A veces, Thies va más allá. En una ocasión, sentado en ese taburete, percibió que sus abejas estaban muy tranquilas. Poco a poco se fue quitando los guantes y dejó desnudas sus manos. El enjambre de himenópteros se posó de nuevo y se limitó a recorrer sus dedos y brazos, un masajeante cosquilleo producido por miles de patitas que concluyó sin ningún pinchazo, algo asombroso. Y eso que las abejas ibicencas son guerreras, al contrario, afirma Thies, que las italianas. Precisamente, a una decena de metros de las colmenas que posee en sa Talaia ha colocado un llamativo cartel que alerta (con chillones colores amarillo y rojo) de la presencia de esos insectos, pues en cuanto alguien se aproxima empiezan a sobrevolarle y a la más mínima caen en picado sobre él y le pican. «Normalmente, cuando vemos a una abeja volando o libando, no ataca porque tiene un plan: alimentarse o beber agua. Las que hay cerca de la colmena, las vigilantes, también tienen un plan: echar a los potenciales enemigos», explica este apicultor.

Las suyas son bravas, con una mala leche que obliga a iniciar una retirada pausada, pues cualquier movimiento brusco las cabrea aún más. Eso o que quien se acerque lleve perfume, que las vuelve locas.

La pasión de Thies por las abejas surgió hace un par de años, cuando un apicultor rumano de la isla le regaló un par de colmenas cargadas de abejas. Como los expertos apicultores pitiusos prácticamente no le hacían caso ni le contaban sus secretos, decidió entonces cultivarse en Internet: «Aquí hay mucha competencia. Nadie habla, no quieren revelar sus métodos. En la Península ocurre todo lo contrario», señala. Se descargó entonces 580 páginas sobre estos bichos y comenzó a observarlos detenidamente.

Un palo en el enjambre

Curiosamente, su amor por estos polinizadores surge en alguien que cuanto tenía cinco años tuvo la pésima idea de introducir un palo en un enjambre «hecho bola» con el que se topó cuando caminaba por un bosque. «Lo pasé muy mal. No tenía pies para correr», recuerda. Es fácil imaginar al crío huyendo despavorido mientras lo acribillaban a picotazos.

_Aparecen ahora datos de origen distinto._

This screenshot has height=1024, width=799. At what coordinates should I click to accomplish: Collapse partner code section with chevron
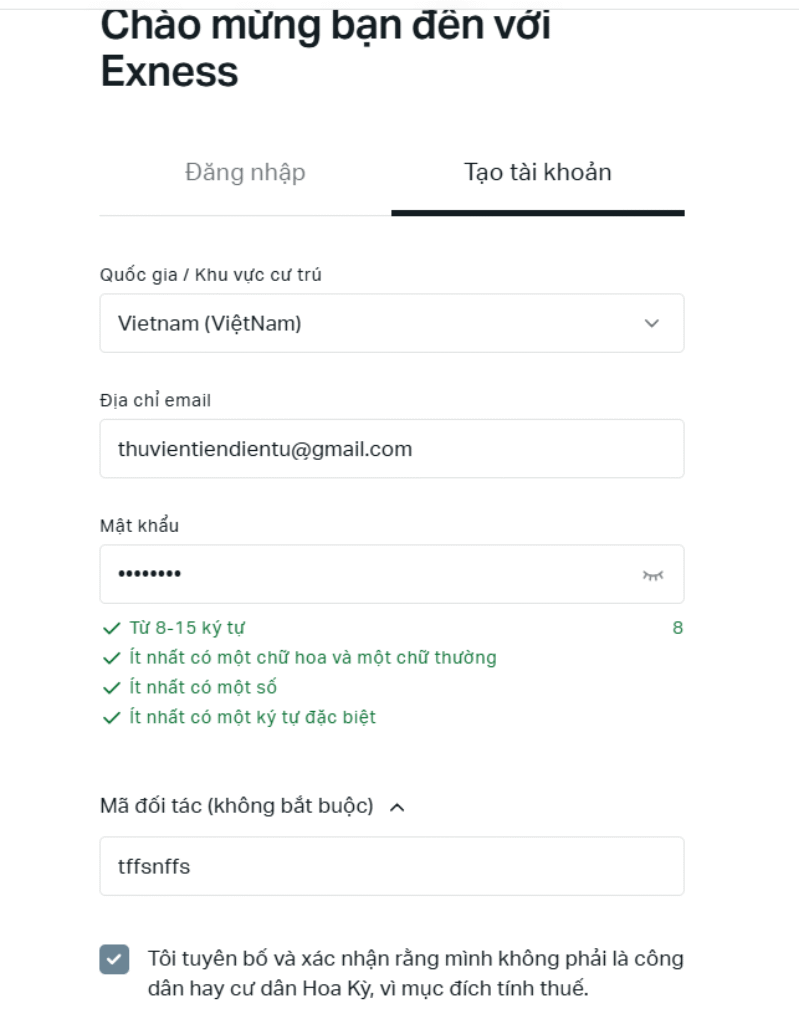(x=397, y=807)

Ahora tiene 60 colmenas (la mitad ocupadas), la mayoría elaboradas por él mismo, que es un manitas. Ahora es constructor (especializado en revestimiento de fachadas y en terminación de obras), pero antes fue cocinero y repujador, oficio este que le enseñó Eduardo, su padre. Diez meses después de que naciera Frank (1975), Eduardo vino a vivir a Ibiza, donde durante un tiempo vivió de la pesca (con caña) y de la artesanía. Thies tiene un marcado acento alemán, aunque se criara en Sant Mateu desde que era un bebé. Habla catalán y castellano perfectamente.

Las colmenas las coloca en unos pequeños terrenos que le prestan en tres zonas de la isla. «En sa Talaia tengo ocho colmenas; en dos parcelas de Sant Miquel, nueve y diez, respectivamente, y en la de Sant Mateu, siete», repasa mentalmente mientras conduce su todoterreno. Siempre le acompaña Lola, una shar-pei de temperamento estoico. No dice ni guau aunque le pique una decena de abejas. Se limita a correr y a protegerse bajo el coche.

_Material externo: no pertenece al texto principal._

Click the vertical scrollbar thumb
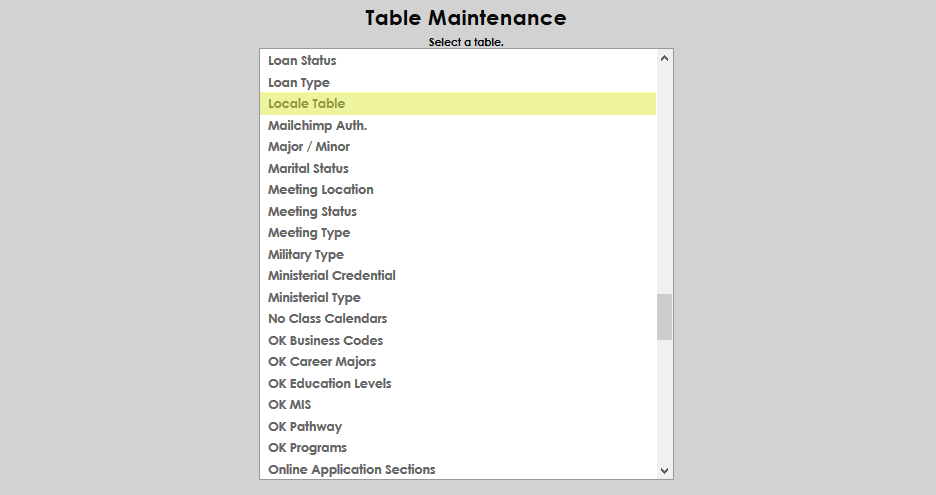This screenshot has height=495, width=936. pos(664,317)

Su hermana, Gautany, le ha confeccionado unos guantes de apicultor artesanales para los que ha usado las dos perneras de unos vaqueros y sendas y largas cremalleras (llegan hasta los codos), que ha cosido a unos guantes cortos de cristalero. «Espero que estos me duren más que los profesionales», comenta mientras se los coloca.

Ahumador con tiras de saco

También es artesanal, pero muy efectivo, el material que emplea en su ahumador, el aparato que se utiliza para ahuyentar a los himenópteros cuando se hurga en sus panales: tiras de sacos de Café Ibiza. «A 50 céntimos el saco», señala. Una ganga. Su ventaja es que, al contrario que lo que ocurre con los trozos de madera o de serrín, cuando se quema no se crean virutas incandescentes, solo caen cenizas. Así, asegura, es más difícil incendiar el bosque.

Como premio por su rica miel, ha decidido dejar «tranquilas» a sus aproximadamente 700.000 abejas durante el largo invierno, aunque no descarta sesiones de relajamiento a base de zumbidos y algún que otro picotazo, para no echarlos en falta.